DSP.jl icon indicating copy to clipboard operation
DSP.jl copied to clipboard

Initial istft implementation.

Open jfsantos opened this issue 10 years ago • 32 comments

I wrote an istft function to bring a real signal from its per-frame STFT representation to a time-domain signal by using overlap-add. This version is unoptimized as I am having some trouble to create an FFTW.Plan for a backward RFFT. I can add my non-working code to this branch in case you want to take a look.

I understand the PR is in a crude shape right now but I need some help moving forward, and I figured it would be better to submit a PR than try to solve this via e-mail.

Any suggestions for improvement or tips on how I can use the FFTW.Plan interface to do what I want here?

jfsantos avatar Nov 27 '14 17:11 jfsantos

Coverage Status

Coverage remained the same when pulling a29dbbb34f4f17c52864958bd57d388c71c0e8e5 on jfs/istft into 4019eac4c918ae2b1027cc69d799ed187992b111 on master.
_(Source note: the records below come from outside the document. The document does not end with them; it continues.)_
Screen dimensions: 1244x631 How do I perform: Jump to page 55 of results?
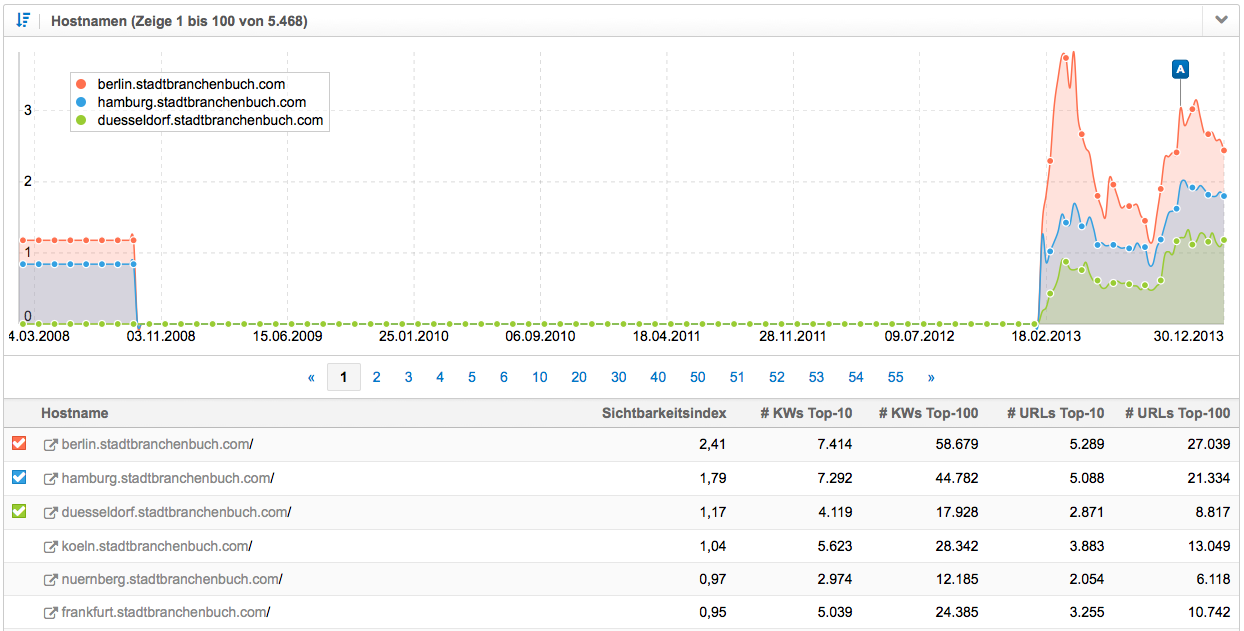(x=895, y=377)
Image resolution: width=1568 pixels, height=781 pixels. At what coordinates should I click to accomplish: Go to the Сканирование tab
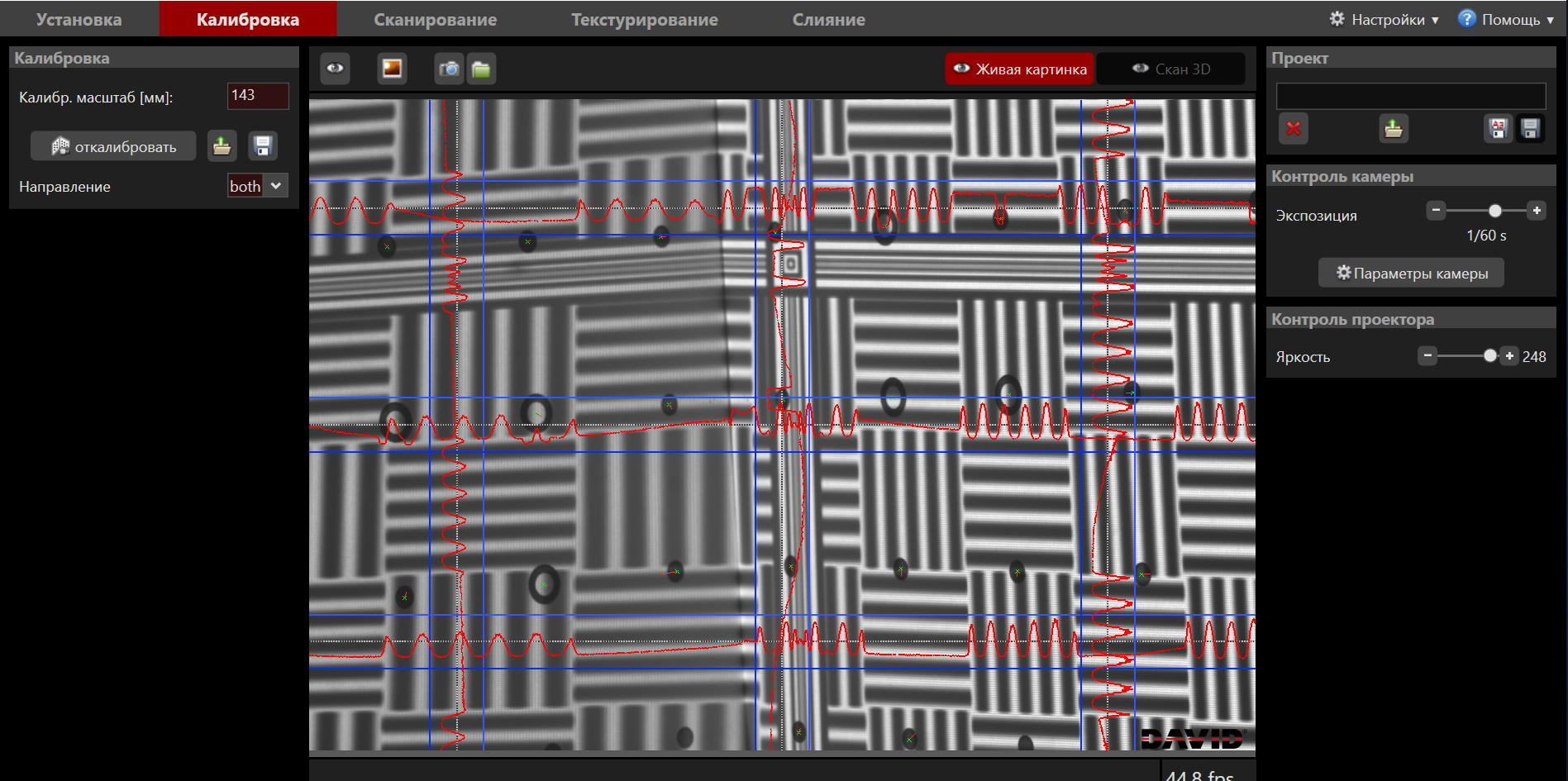coord(435,19)
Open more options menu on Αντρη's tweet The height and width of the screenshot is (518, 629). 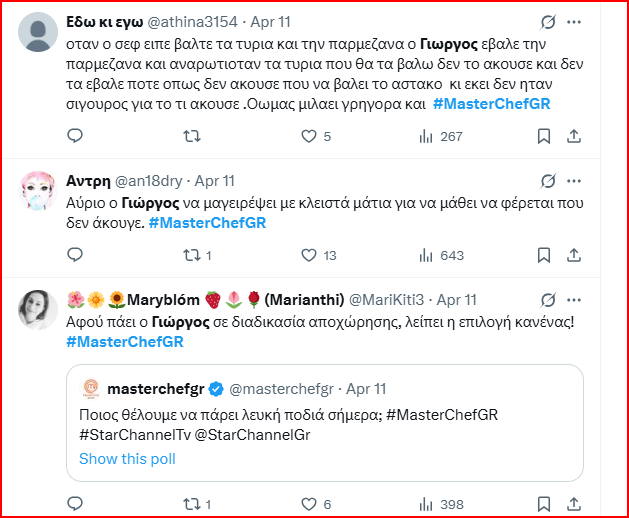[x=572, y=180]
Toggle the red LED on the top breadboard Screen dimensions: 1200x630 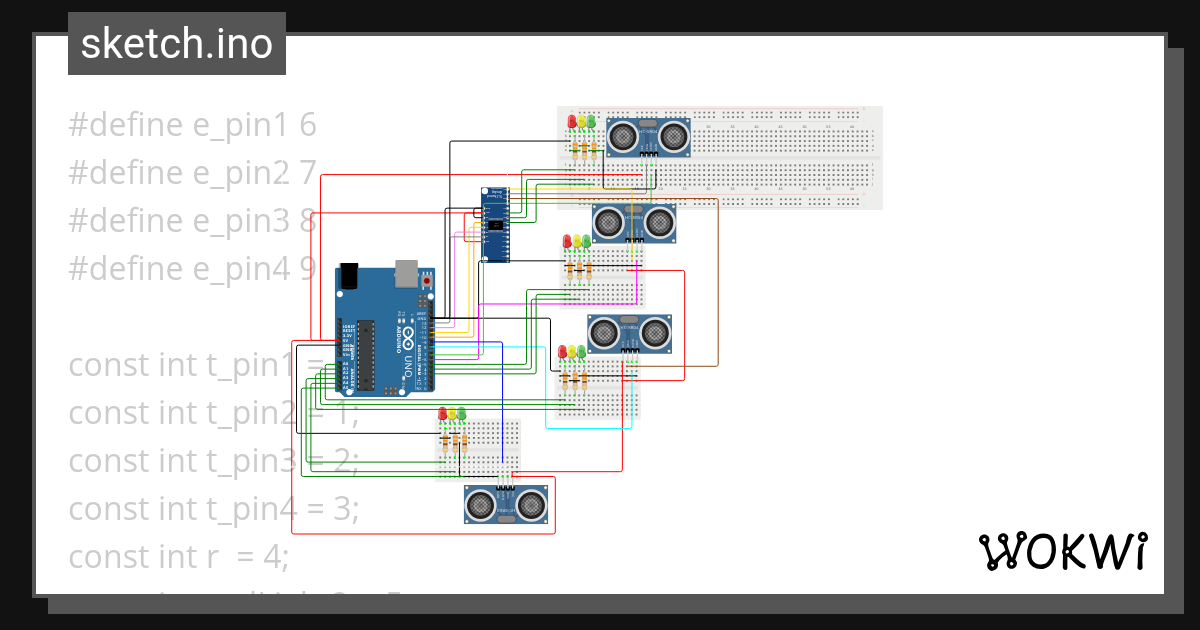coord(571,121)
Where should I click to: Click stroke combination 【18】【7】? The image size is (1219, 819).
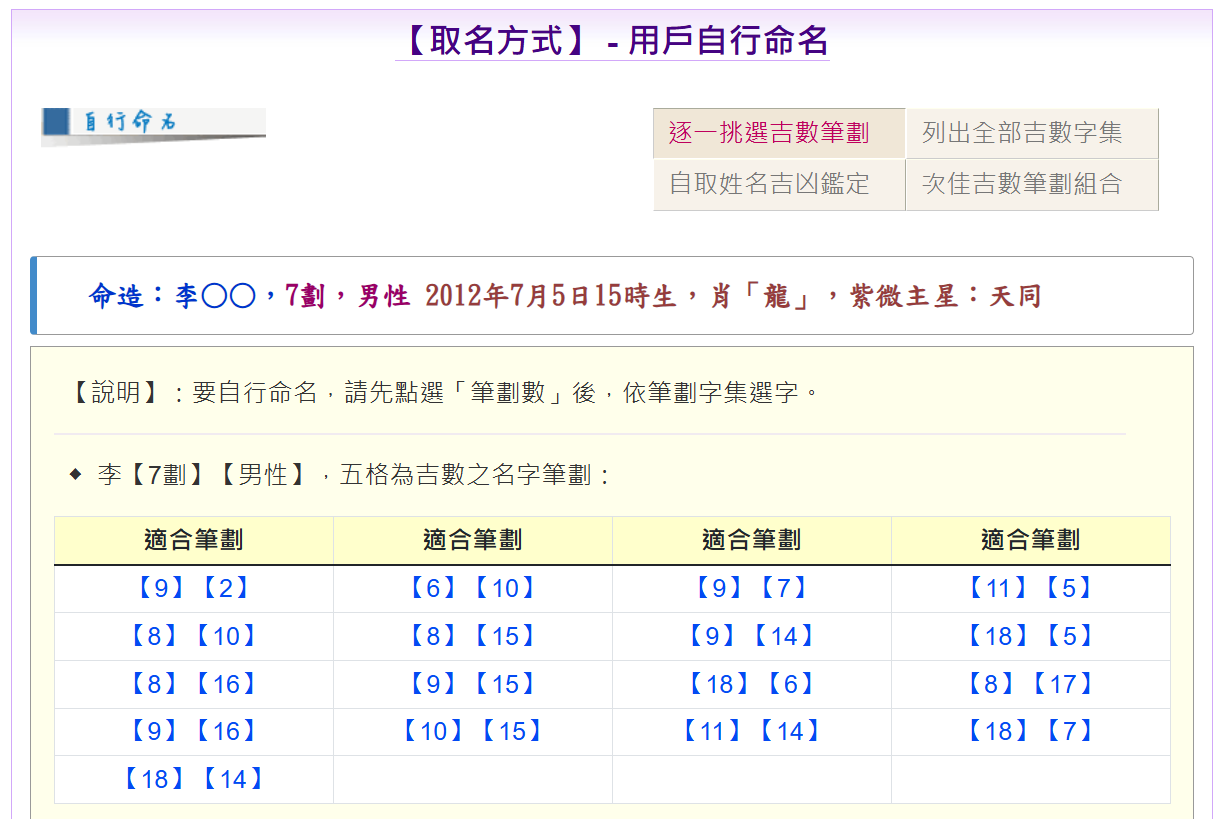click(1030, 732)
coveralls avatar Nov 27 '14 17:11 coveralls

Here is a working example

backward_plan{T<:Union(Float32, Float64)}(X::AbstractArray{Complex{T}}, Y::AbstractArray{T}) =
    FFTW.Plan(X, Y, 1, FFTW.ESTIMATE, FFTW.NO_TIMELIMIT).plan

x=randn(8)
y=rfft(x)  # works also for fft(x)
tmp1=similar(y)
tmp2=similar(x)

plan = backward_plan(tmp1,tmp2)

copy!(tmp1,y)
copy!(tmp2,x)
FFTW.execute(plan, tmp1, tmp2)  # warning: destroys tmp1
scale!(tmp2, FFTW.normalization(tmp2))

I suggest you do a copy to tmp1 from S instead of S[:,k]. Also probably better:

for 1:length(wsum)
    @inbounds wsum[i] != 0 && (out[i] /= wsum[i])
end
# instead of
pos = wsum .!= 0
out[pos] ./= wsum[pos]

gummif avatar Nov 27 '14 18:11 gummif

Thanks! How did you implement backward_plan? I tried the following implementation:

backward_plan{T<:Union(Float32, Float64)}(X::AbstractArray{Complex{T}}, Y::AbstractArray{T}) =
    FFTW.Plan(Y, X, 1, FFTW.BACKWARD, FFTW.ESTIMATE, FFTW.NO_TIMELIMIT).plan

but then if I try to call it I get:

x=randn(8)
y=rfft(x)
tmp1=similar(y)
tmp2=similar(x)

plan = backward_plan(tmp2,tmp1)

ERROR: `Plan{T<:Union(Float64,Float32,Complex{Float32},Complex{Float64})}` has no method matching Plan{T<:Union(Float64,Float32,Complex{Float32},Complex{Float64})}(::Array{Float64,1}, ::Array{Complex{Float64},1}, ::Int64, ::Int32, ::Uint32, ::Float64)
 in backward_plan at none:1

EDIT: I see you posted your backward plan now. So you do not need to use FFTW.BACKWARD in the arguments?

jfsantos avatar Nov 27 '14 19:11 jfsantos

The plan is exactly how it is done in the FFTW module, so FFTW.BACKWARD is apparently not needed.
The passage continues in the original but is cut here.